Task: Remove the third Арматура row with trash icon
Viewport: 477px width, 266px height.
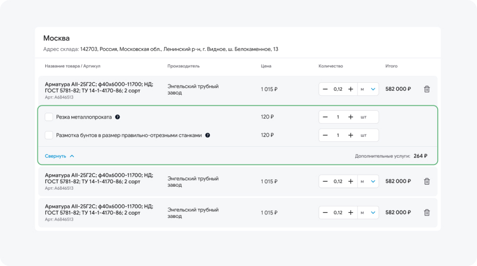Action: coord(427,212)
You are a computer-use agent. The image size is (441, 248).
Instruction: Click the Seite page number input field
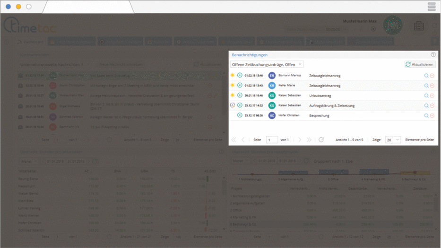(272, 140)
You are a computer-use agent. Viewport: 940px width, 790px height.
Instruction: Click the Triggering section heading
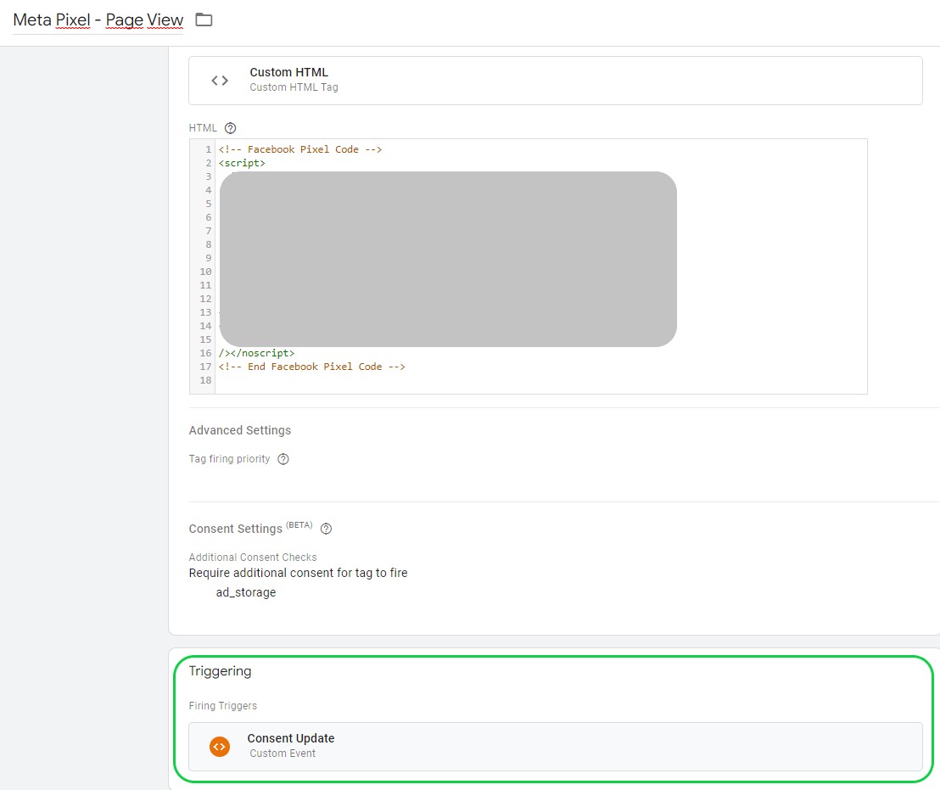pyautogui.click(x=221, y=671)
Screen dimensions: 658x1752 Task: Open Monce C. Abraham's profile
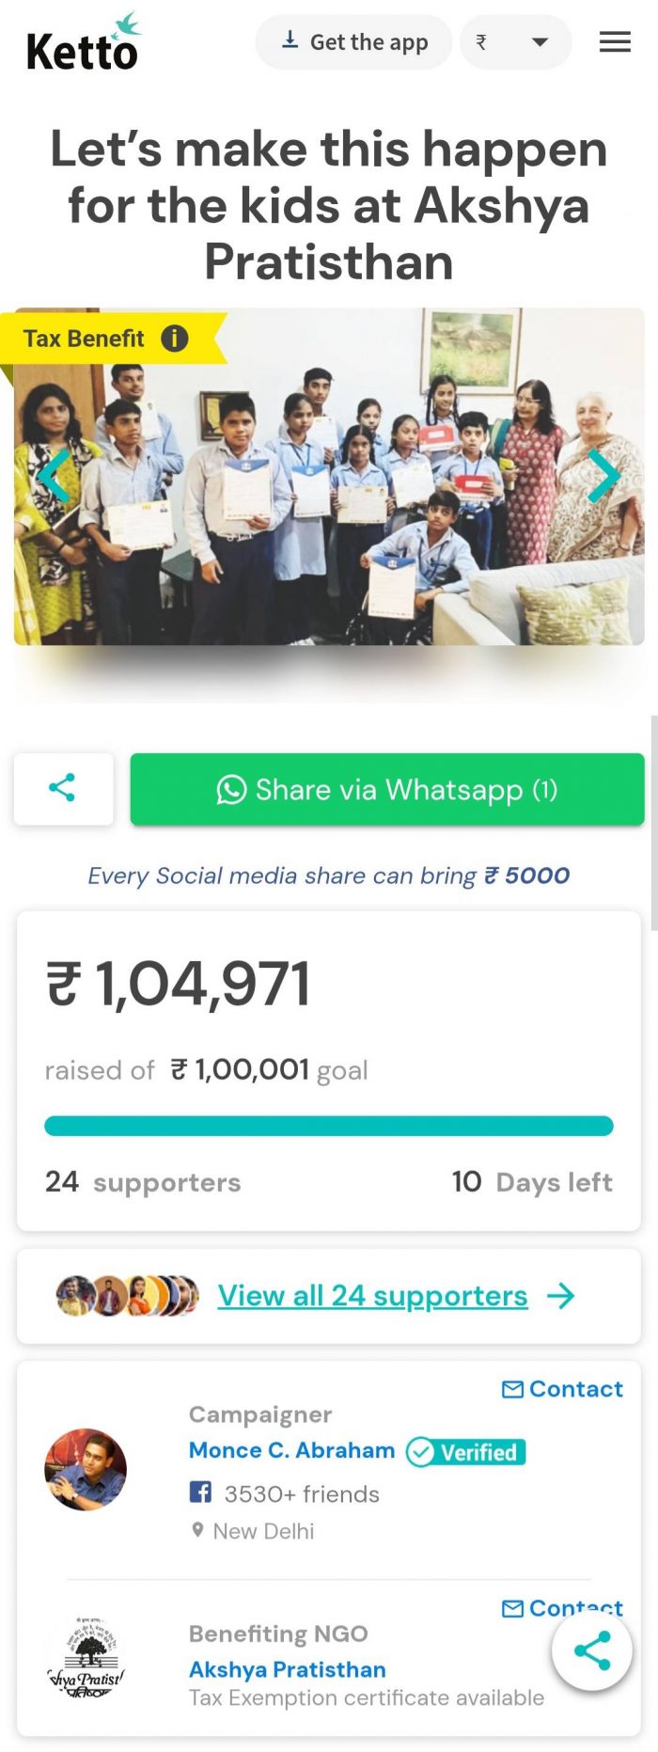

▶ _Exercise instructions_: Leave out the pictures and repeat exactly the lines from the one containing "Viewport: 477px width, 266px height." through the last line of the entries.

▶ _Your solution_:
Viewport: 477px width, 266px height.
Action: coord(427,212)
You are a computer-use agent. The image size is (441, 248).
Instruction: Click the Seite page number input field
(272, 140)
You are a computer-use agent. Viewport: 940px width, 790px height.
Instruction: Click the Triggering section heading
pyautogui.click(x=221, y=671)
Screen dimensions: 658x1752 Task: Open Monce C. Abraham's profile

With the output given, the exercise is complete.